Whether a Dispatch Agreement is Invalid if the Position is not Temporary, Alternative or Complementary?
Lee signed a labor dispatch contract with Shanghai Company A, and was dispatched to Company B as an operator. One year later, because of a dispute, Lee insisted that the position was not complementary, so the dispatch contract was invalid, Company B was the de factor employer and should pay double the wages for unsigned a labor contract. In the end, the Shanghai No.2 Intermediate People’s Court determined that the position was not complementary, but since this article is a regulatory requirement, the dispatch contract should be deemed as valid. Coincidentally, in a similar case in Nanjing, a labor dispute between Nanjing Company C and the driver Han, the Nanjing Intermediate People’s Court determined that the position was not complementary, but the article is a mandatory requirement, so the dispatch contact should be deemed as invalid.

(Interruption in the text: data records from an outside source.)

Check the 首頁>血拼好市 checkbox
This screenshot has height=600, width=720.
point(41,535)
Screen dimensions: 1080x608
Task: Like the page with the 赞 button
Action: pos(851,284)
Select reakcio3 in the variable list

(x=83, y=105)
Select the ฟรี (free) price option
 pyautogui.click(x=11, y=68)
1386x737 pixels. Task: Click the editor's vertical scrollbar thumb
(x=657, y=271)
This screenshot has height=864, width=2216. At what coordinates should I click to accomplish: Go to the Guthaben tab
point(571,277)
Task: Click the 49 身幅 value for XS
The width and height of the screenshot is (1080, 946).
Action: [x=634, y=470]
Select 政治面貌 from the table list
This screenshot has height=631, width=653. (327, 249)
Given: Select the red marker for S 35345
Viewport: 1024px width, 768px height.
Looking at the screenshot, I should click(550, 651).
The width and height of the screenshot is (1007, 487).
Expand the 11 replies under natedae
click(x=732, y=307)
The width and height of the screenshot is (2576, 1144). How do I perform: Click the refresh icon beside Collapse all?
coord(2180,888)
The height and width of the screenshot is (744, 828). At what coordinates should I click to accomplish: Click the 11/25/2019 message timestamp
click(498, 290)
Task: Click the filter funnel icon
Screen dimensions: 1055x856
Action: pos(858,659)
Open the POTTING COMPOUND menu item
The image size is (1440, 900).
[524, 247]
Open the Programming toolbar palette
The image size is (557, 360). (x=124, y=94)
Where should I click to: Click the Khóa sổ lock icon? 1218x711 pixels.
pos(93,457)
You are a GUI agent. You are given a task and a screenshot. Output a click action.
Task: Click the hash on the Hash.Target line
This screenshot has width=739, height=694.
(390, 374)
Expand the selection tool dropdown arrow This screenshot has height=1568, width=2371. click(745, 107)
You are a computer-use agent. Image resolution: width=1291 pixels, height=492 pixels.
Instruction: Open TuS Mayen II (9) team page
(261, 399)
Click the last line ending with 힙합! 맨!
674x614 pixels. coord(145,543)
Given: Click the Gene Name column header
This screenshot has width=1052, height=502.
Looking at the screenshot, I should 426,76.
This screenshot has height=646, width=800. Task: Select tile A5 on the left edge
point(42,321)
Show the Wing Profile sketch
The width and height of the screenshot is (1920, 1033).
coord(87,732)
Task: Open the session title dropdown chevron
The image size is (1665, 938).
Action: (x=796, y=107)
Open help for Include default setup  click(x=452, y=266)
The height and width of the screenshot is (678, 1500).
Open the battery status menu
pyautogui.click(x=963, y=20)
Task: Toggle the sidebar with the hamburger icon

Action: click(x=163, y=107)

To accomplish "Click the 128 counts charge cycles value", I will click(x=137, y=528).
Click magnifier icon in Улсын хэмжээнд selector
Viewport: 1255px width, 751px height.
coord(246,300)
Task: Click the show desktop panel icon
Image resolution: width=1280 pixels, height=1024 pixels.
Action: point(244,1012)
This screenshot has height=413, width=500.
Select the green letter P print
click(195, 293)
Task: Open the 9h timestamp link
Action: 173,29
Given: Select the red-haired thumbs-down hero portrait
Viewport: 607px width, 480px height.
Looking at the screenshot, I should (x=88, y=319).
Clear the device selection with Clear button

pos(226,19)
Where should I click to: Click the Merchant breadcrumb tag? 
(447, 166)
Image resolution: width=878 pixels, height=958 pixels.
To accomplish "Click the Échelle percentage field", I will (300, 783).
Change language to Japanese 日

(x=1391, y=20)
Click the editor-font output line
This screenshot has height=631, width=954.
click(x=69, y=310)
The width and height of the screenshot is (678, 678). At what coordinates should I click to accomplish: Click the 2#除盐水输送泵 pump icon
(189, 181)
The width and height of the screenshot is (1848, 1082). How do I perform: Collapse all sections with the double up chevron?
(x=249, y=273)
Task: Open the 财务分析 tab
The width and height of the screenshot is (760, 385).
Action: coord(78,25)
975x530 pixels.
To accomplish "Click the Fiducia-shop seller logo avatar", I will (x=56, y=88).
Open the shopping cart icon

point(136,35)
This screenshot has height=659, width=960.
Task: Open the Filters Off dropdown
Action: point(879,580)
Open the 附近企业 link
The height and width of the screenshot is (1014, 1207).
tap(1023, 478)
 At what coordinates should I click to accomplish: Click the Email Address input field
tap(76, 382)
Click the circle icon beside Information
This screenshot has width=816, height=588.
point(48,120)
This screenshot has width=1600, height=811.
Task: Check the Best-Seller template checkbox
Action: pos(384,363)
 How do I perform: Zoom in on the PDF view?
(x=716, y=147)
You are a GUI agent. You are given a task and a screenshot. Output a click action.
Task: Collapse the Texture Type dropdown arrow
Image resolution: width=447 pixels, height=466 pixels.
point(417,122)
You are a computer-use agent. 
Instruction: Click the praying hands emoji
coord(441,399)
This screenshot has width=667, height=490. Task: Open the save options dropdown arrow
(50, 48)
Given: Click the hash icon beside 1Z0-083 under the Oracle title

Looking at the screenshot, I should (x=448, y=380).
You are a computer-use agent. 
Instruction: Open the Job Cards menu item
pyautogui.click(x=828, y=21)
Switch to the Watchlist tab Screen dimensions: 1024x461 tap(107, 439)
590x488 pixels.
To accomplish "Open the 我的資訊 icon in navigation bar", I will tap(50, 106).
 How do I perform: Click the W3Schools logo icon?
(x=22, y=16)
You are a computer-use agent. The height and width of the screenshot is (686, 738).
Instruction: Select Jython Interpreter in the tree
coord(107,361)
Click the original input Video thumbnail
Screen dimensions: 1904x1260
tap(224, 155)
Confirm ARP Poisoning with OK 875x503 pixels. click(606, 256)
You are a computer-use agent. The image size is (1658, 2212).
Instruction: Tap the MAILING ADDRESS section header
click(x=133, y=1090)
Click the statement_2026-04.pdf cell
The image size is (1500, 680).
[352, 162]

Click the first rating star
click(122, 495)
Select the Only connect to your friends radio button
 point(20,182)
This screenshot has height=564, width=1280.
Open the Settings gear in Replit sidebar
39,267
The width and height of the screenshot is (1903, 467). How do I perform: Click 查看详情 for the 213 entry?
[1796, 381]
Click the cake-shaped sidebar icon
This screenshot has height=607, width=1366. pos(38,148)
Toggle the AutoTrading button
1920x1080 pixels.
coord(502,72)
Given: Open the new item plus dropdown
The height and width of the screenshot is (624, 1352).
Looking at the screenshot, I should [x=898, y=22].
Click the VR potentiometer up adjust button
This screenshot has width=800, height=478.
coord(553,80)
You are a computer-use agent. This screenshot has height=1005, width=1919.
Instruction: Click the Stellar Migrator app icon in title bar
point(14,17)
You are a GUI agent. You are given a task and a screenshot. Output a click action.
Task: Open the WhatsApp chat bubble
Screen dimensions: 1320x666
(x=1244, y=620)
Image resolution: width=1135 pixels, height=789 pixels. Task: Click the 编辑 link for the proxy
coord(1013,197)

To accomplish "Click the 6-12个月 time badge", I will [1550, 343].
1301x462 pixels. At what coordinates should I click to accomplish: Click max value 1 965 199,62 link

Why different courts have different judgements?
Article 16 of the “Labor Contract Law” stipulates that the labor dispatching can only be implemented on a temporary, supplementary or alternative position. Article 52 of the “Contract Law” stipulates that the contract which has violated the mandatory provisions of laws or administrative regulations shall be deemed as invalid. In practice, there are disputes on whether Article 16 of the “Labor Contract Law” shall be deemed as a mandatory requirement.
The first viewpoint is that this article is a mandatory requirement. Therefore, once the dispatching position is not temporary, supplementary or alternative, then the dispatch contract is invalid, and the employee shall have a de factor labor relationship with the unit which has received the dispatch service. For example, (2016) Su-01 Min Zhong No. 4718 judgement, and (2016) Su Min-Shen No. 2041 judgement.
The second viewpoint is that this article is a regulatory requirement. Therefore, even if the dispatching position is not temporary, supplementary or alternative, the dispatch contract is still valid, but the dispatching unit and the unit which has received the dispatch service should be subject to administrative punishment. The “Shanghai Municipality Meeting Minutes on Several Issues Regarding the Law Applicable to Labor Dispatch” adopts this viewpoint and points out: the articles related to the position and the percentage of dispatch are regulatory requirements for the dispatching unit and the unit which has received the dispatch service, if any of the unit has violated these articles, the effectiveness of the dispatch contract and the relevant labor contract shall not be affected. The administrative department of human resources and social security shall order the relevant units to make rectification within a time limit. On the investigation of the relevant judgements, the court in Beijing, Hebei and so on, would be in favor of this viewpoint.
We tend to agree with the second viewpoint. However, since there are still disputes among different local judicial departments, we recommend companies not to recruit dispatch workers for those positions which are not temporary, supplementary or alternative. In addition, if a company has already recruited dispatch workers for such positions, then it would be better to pay attention to the viewpoint, tendency of the local judicial departments in advance.